── MATERIAL PROVIDED ──

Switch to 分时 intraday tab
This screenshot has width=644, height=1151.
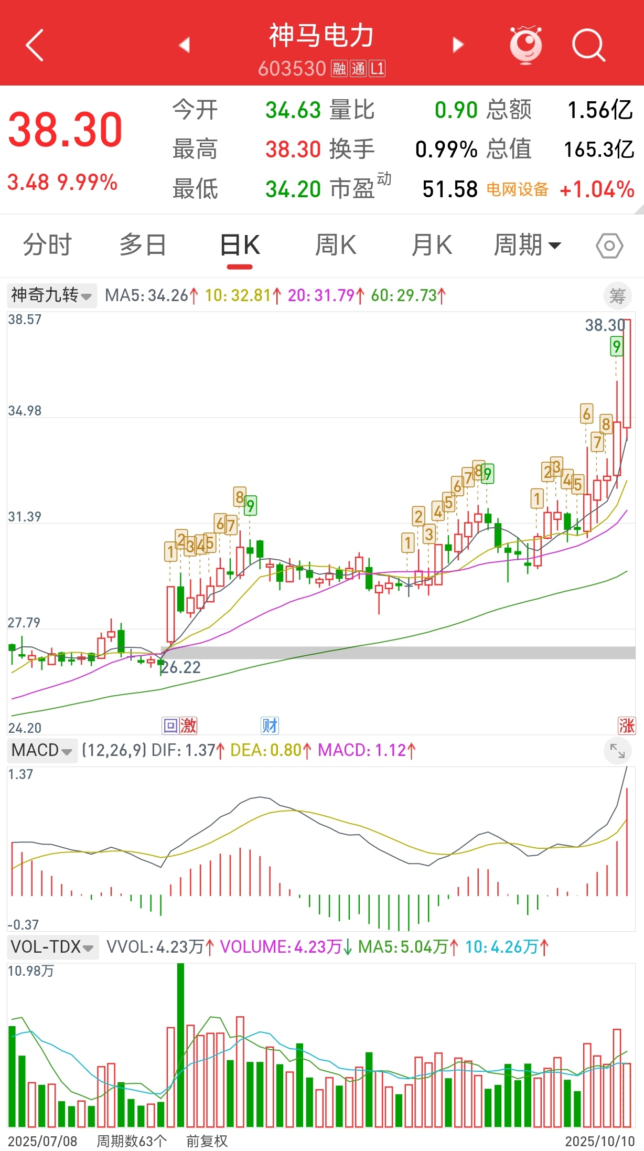click(x=47, y=245)
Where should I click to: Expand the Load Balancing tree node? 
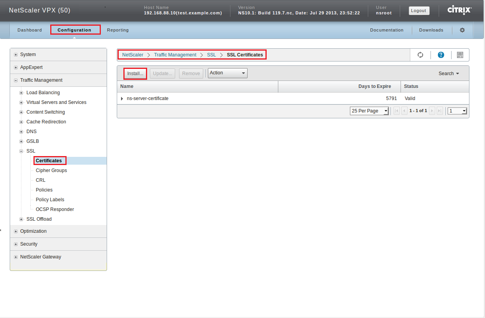[x=21, y=93]
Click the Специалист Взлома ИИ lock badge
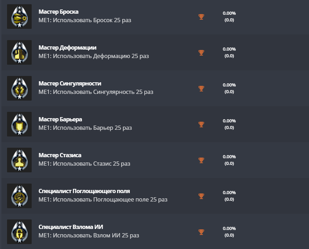 pos(19,232)
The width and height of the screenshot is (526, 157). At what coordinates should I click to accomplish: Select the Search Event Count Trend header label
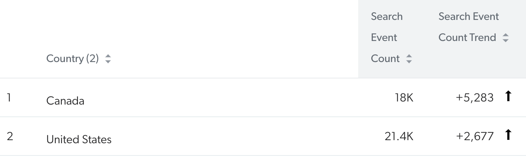[468, 27]
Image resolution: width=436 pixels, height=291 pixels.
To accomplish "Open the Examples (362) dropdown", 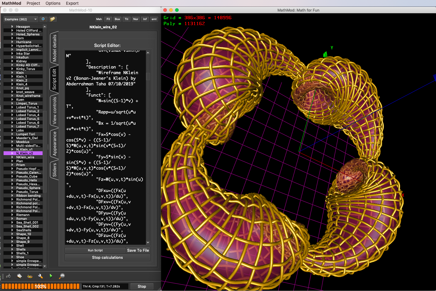I will (20, 19).
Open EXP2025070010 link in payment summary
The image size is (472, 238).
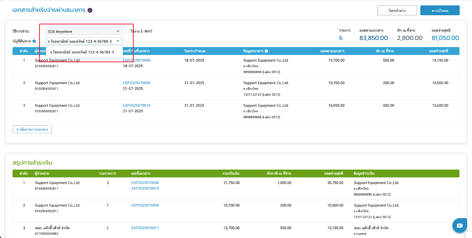[x=145, y=189]
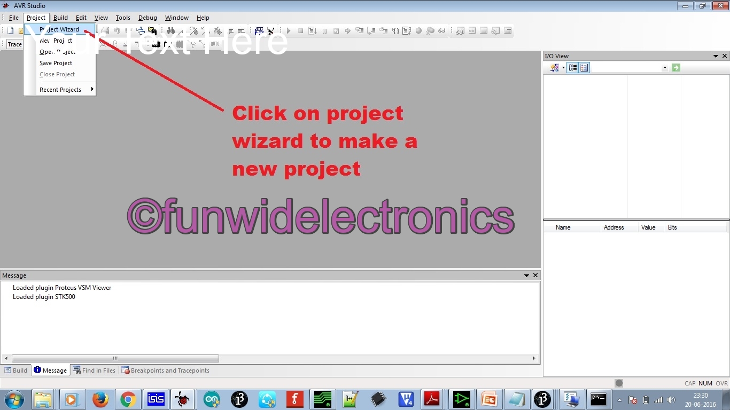Viewport: 730px width, 410px height.
Task: Open the device dropdown in I/O View
Action: click(665, 67)
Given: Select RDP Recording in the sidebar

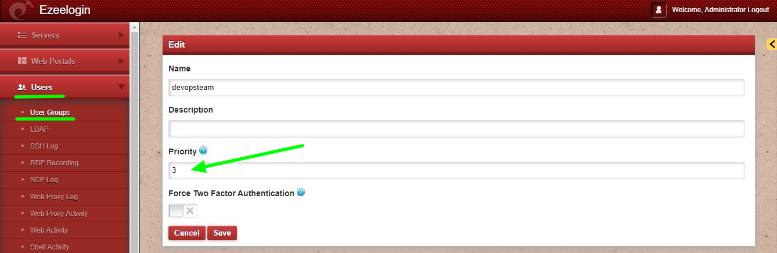Looking at the screenshot, I should 54,163.
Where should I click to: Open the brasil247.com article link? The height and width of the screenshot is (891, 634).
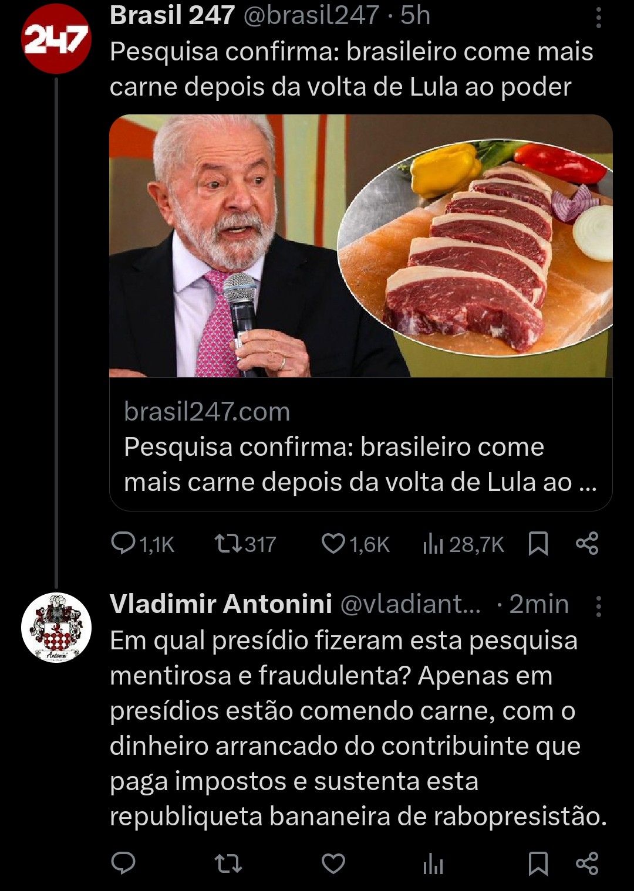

───

TASK DESCRIPTION: Lines from the entries that contain the word "link" are what the answer must hold.

FINISHED TASK:
Open EXP2025070010 link in payment summary
Where should I click to: Open the brasil247.com article link? The height and width of the screenshot is (891, 634).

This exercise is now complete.